Ignoring Cues for Alcohol and Fast Food is Hard -- But is it Out of Our Control?

Posted on July 9, 2019

Previous studies have proven that it is challenging for us to ignore cues associated with rewards such as drinking and consuming junk food, but it is not known whether this phenomenon is within our control. A recent study has shown that while we are able to consciously resist our temptations, we are less able to do so when we are stressed, tired or when our minds are occupied with other matters.

The study was conducted by researchers from UNSW Sydney. Participants were given tasks that required them to control their attention under conditions of high and low cognitive demands to influence their ability to control attentional resources.

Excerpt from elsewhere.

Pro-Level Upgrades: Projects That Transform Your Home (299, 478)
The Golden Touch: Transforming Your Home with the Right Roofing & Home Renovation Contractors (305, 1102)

For us to fight distractions and temptations, we use our executive control, which refers to cognitive processes that enable us to concentrate, manage our thought processes and control our emotions. However, when we are required to focus on several things at once, it gets harder to ignore temptations. The study’s results indicated that to fully control the desire to seek rewards or satisfaction, we need to have completely control over our cognitive processes.

The findings also suggest reasons for why individuals tend to be less successful in changing certain habits like drinking or sticking to a diet when they are stressed. Stress and fatigue places more pressure on our executive control system, affecting our ability to deal with temptations by distracting us from stopping ourselves from giving into the urges.

Given this new information, researchers are now interested in developing methods to improve executive control. If successful, this could serve to be particularly useful for combating addictions in clinical settings.